Question

If \( \triangle ABC \) is an equilateral triangle of side \( 2a \), the length of each of its altitudes will be:

• A. \( a\sqrt{3} \)
• B. \( 3a \)
• C. \( 3\sqrt{a} \)
• D. \( a \)

Hint:

The altitude of an equilateral triangle can be found using the formula \( h = \frac{\sqrt{3}}{2} \times \text{side length} \).

Answer 1

The Correct Option is A

Step 1: Understanding the properties of an equilateral triangle.
In an equilateral triangle, all sides are equal, and all angles are \( 60^\circ \).

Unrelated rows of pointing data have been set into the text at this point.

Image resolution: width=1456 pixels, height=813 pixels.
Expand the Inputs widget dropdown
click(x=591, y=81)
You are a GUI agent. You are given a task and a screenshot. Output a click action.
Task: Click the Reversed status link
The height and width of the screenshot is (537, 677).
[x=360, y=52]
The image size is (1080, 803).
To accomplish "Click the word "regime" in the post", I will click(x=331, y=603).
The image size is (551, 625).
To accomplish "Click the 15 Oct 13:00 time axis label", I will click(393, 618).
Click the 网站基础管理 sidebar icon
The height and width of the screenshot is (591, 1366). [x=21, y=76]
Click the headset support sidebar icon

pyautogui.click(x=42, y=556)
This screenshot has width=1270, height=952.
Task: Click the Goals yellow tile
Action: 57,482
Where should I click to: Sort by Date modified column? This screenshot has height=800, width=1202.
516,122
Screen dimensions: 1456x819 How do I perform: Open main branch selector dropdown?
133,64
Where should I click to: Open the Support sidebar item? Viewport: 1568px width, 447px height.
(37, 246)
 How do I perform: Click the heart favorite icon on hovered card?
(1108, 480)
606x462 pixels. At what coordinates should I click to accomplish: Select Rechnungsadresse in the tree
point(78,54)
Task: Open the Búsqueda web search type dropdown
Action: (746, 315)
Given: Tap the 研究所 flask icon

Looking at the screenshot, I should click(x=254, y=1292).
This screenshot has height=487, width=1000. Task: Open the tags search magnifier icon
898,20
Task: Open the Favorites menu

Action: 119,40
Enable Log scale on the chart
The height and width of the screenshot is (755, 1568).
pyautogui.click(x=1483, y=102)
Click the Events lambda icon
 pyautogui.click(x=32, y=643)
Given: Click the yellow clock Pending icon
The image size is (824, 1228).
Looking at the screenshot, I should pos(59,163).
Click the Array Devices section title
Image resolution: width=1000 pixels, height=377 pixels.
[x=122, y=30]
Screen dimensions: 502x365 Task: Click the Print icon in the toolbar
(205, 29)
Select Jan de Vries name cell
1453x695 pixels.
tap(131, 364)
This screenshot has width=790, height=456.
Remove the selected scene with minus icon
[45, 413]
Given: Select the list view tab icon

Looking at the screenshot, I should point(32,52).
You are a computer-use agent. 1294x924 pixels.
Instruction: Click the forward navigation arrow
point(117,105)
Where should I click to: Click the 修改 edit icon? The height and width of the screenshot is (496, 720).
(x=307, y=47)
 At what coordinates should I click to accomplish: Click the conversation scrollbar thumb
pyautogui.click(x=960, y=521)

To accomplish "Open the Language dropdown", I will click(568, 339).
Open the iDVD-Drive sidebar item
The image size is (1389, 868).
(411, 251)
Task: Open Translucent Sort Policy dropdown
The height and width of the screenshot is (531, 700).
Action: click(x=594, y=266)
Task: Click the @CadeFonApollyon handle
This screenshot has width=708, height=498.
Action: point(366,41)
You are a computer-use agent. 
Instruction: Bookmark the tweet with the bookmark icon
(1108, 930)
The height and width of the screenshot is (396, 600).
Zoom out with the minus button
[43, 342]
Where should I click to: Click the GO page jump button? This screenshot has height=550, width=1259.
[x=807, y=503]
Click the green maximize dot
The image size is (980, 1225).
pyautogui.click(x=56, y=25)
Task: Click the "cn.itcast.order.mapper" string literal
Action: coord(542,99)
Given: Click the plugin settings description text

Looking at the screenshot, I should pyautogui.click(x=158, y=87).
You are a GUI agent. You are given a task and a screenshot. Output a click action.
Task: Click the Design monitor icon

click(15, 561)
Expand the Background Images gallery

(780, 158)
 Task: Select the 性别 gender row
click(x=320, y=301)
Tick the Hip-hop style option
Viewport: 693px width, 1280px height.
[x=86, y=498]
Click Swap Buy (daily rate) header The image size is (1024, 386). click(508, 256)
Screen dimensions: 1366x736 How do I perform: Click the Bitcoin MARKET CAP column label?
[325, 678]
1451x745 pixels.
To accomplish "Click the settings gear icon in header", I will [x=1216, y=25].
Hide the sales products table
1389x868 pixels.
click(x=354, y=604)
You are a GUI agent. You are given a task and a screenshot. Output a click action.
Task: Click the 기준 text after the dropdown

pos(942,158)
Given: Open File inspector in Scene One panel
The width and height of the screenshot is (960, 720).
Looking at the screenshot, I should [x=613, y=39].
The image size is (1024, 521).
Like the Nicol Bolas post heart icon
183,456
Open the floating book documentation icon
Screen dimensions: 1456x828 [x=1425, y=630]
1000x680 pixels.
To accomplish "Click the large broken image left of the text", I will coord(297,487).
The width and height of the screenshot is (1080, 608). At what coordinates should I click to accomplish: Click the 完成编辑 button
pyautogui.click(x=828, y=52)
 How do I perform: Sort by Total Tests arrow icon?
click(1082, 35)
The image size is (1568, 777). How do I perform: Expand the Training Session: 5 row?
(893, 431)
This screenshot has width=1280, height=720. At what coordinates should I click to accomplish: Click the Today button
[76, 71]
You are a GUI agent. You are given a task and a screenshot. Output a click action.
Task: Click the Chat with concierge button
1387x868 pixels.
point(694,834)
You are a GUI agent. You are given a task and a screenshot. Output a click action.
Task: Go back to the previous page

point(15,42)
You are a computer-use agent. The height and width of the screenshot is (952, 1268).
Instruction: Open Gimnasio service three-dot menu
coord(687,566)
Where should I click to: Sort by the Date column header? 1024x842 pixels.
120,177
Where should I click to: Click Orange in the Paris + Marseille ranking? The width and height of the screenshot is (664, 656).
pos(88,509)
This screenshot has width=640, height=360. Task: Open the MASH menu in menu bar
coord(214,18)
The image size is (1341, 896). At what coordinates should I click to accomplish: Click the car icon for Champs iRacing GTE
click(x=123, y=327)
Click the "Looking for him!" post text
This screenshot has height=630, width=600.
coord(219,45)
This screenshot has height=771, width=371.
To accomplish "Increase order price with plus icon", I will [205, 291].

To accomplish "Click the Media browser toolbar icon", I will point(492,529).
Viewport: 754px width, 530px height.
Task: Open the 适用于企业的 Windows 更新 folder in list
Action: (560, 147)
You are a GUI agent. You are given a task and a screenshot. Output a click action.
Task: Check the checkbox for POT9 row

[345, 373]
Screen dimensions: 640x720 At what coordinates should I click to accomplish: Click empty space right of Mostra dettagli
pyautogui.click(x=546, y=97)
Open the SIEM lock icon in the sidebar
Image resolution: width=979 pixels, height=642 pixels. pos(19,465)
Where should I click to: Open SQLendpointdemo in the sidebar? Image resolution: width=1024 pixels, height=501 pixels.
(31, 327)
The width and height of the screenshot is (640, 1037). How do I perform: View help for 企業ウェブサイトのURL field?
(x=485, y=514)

The altitude of an equilateral triangle divides the triangle into two congruent 30-60-90 right triangles.
Step 2: Formula for the altitude in an equilateral triangle.
For an equilateral triangle with side length \( s \), the altitude \( h \) is given by: \[ h = \frac{\sqrt{3}}{2} \times s \]
Step 3: Applying the given side length.
Here, the side length of the triangle is \( 2a \). Therefore, the altitude is: \[ h = \frac{\sqrt{3}}{2} \times 2a = a\sqrt{3} \]
Step 4: Conclusion.
Therefore, the length of each altitude is \( a\sqrt{3} \).